"""

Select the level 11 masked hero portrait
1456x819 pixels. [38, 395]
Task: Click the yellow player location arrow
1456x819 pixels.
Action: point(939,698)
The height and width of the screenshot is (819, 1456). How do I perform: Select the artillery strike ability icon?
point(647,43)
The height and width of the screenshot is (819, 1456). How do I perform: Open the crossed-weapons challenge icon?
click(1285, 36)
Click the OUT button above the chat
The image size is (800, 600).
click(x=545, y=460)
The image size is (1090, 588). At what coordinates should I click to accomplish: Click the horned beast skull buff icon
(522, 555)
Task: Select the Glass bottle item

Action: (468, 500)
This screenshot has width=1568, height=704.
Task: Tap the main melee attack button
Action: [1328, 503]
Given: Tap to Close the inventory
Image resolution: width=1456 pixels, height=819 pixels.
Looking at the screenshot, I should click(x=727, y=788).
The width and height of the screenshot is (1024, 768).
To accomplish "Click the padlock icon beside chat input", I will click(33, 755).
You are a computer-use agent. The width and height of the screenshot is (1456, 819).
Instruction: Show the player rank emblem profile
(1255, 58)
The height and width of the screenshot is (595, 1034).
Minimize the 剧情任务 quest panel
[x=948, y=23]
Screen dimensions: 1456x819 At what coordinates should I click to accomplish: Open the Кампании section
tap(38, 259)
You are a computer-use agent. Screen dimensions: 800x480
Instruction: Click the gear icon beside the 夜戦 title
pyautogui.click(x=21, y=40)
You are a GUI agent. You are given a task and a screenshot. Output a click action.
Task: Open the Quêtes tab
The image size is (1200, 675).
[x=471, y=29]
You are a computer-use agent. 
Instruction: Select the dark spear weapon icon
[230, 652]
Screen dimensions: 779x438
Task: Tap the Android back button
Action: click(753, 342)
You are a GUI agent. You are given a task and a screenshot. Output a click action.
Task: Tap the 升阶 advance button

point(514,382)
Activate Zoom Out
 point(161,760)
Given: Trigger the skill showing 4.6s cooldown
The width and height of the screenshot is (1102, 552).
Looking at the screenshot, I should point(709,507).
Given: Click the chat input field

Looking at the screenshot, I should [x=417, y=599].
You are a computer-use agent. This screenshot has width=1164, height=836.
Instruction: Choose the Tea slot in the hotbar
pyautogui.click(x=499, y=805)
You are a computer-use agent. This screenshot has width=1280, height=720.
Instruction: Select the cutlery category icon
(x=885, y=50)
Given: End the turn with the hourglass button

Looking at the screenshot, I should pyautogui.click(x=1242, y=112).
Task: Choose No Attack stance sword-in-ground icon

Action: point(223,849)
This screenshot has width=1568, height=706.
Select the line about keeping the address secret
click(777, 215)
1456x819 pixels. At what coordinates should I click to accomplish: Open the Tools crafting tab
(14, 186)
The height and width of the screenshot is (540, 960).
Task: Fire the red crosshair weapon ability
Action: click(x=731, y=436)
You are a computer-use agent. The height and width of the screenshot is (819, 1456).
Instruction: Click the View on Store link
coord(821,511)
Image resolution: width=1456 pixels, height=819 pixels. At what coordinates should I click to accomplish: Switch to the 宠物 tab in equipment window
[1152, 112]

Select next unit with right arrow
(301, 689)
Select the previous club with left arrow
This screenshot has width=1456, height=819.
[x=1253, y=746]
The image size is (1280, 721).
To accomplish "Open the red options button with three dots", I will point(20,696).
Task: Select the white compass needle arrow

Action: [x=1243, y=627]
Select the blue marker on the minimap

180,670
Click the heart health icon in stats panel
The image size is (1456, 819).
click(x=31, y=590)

"""

◆ AIM OF THE EXERCISE: Locate each line of the records that contains the word "beside", and copy those lines in full.

◆ THE ANSWER:
To accomplish "Click the padlock icon beside chat input", I will click(33, 755).
Instruction: Click the gear icon beside the 夜戦 title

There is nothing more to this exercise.